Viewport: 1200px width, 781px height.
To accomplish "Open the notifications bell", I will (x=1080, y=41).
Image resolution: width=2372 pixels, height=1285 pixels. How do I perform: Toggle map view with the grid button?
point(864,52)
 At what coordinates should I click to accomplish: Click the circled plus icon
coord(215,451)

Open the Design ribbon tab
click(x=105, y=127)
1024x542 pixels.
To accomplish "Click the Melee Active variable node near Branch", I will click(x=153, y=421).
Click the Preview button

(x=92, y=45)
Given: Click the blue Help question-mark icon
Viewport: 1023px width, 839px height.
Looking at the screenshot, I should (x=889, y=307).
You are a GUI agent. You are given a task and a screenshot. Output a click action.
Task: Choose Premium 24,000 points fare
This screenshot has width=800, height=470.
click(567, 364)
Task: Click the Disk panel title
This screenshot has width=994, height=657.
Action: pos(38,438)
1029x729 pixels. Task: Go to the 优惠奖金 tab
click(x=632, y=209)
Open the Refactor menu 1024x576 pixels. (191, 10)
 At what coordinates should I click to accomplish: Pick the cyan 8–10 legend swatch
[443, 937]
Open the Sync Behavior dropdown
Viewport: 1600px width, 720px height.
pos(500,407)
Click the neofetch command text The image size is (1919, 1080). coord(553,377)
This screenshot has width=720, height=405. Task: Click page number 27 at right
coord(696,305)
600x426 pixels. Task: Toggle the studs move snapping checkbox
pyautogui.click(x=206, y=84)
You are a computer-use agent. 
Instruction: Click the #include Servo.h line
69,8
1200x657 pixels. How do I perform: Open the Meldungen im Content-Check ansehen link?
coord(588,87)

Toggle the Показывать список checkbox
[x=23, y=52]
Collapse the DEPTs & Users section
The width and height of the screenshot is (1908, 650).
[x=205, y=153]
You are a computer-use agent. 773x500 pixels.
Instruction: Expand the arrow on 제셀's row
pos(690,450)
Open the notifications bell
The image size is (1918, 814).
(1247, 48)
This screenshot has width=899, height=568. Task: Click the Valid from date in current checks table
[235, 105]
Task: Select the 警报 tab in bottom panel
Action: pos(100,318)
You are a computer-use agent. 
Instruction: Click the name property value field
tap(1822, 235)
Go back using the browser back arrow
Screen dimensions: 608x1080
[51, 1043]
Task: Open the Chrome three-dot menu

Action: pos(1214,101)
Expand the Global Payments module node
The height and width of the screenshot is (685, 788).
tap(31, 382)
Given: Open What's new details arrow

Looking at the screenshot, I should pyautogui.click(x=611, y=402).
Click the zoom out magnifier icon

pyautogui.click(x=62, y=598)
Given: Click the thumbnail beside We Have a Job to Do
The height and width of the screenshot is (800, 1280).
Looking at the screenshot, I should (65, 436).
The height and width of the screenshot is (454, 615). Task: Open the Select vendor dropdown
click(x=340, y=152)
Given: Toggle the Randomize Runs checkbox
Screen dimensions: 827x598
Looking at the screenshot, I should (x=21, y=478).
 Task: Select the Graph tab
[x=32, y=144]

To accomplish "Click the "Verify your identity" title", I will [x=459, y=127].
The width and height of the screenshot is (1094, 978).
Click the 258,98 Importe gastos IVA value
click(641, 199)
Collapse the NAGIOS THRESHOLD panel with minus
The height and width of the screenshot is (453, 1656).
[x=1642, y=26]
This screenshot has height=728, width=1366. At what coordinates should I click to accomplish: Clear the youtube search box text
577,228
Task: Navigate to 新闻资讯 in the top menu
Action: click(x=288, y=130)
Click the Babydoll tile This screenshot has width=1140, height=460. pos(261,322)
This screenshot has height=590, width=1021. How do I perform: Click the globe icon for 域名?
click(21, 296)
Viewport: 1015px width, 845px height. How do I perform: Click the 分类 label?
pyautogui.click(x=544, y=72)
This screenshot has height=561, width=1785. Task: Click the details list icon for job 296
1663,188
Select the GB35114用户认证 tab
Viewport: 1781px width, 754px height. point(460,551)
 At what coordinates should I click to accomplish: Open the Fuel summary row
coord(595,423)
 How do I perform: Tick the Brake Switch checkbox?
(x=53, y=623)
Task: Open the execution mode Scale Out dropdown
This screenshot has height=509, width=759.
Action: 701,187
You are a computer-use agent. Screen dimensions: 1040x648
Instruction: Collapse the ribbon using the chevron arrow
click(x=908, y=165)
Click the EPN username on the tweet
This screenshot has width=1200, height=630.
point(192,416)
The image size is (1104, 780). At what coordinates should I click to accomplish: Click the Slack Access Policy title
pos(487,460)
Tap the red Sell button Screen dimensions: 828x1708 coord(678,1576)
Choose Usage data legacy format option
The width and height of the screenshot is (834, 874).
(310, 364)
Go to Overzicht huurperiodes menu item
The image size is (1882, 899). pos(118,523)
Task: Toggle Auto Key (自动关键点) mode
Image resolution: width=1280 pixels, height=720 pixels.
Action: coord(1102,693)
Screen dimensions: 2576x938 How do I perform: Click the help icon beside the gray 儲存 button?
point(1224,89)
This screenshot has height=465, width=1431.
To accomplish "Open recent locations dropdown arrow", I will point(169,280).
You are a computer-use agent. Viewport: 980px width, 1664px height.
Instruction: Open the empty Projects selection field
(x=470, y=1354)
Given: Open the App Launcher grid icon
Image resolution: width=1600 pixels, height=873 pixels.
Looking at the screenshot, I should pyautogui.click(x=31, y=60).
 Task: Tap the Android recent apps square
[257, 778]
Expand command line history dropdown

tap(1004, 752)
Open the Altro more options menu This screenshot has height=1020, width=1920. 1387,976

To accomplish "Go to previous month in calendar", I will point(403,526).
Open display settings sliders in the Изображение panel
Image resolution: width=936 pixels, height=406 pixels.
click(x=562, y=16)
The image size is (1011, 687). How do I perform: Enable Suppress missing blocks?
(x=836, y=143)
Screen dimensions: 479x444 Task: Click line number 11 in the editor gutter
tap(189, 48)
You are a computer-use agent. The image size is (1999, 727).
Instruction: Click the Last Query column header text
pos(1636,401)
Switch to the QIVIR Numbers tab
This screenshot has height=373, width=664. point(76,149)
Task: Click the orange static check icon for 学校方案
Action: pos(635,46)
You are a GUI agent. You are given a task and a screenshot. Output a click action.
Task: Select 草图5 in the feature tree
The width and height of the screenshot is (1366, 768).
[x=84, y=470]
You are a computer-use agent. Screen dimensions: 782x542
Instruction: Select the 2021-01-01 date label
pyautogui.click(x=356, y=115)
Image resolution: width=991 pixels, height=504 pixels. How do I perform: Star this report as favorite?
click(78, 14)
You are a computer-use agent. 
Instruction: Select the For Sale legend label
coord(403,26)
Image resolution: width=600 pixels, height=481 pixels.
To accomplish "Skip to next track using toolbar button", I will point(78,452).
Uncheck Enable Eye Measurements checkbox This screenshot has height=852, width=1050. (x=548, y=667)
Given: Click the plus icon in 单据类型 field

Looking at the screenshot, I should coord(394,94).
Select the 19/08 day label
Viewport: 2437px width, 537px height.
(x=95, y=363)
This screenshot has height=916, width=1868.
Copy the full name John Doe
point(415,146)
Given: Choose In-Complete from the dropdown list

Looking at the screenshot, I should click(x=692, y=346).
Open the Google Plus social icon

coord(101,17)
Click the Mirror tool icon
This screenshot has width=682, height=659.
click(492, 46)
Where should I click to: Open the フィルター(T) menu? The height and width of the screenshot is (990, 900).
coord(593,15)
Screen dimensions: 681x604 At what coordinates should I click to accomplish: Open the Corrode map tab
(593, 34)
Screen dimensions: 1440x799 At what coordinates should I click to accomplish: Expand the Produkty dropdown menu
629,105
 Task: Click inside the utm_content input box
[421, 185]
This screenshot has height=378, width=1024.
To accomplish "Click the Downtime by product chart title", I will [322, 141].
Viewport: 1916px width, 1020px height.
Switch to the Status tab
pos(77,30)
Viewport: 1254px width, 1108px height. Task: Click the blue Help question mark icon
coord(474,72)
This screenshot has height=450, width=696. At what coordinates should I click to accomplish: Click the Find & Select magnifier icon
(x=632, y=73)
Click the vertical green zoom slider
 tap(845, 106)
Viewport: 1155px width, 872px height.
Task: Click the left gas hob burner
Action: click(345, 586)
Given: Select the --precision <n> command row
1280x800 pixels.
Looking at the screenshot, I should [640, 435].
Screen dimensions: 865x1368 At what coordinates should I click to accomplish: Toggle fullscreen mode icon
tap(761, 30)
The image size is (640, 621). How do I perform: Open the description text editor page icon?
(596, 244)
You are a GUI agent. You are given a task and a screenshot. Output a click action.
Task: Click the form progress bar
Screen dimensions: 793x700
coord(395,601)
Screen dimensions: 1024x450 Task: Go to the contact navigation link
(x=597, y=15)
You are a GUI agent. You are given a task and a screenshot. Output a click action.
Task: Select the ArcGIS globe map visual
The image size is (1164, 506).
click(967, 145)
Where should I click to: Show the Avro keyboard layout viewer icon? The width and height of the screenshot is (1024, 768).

> [HOW TO COMPLETE THIS TASK]: As listed above, the lines from the line with "How do I perform: Tick" to the line with "Click the EPN username on the tweet" are to be echoed exactly, with both ends included and nothing added.

> [RESULT OF THIS EXERCISE]:
 How do I perform: Tick the Brake Switch checkbox?
(x=53, y=623)
Task: Open the execution mode Scale Out dropdown
This screenshot has height=509, width=759.
Action: 701,187
You are a computer-use agent. Screen dimensions: 1040x648
Instruction: Collapse the ribbon using the chevron arrow
click(x=908, y=165)
Click the EPN username on the tweet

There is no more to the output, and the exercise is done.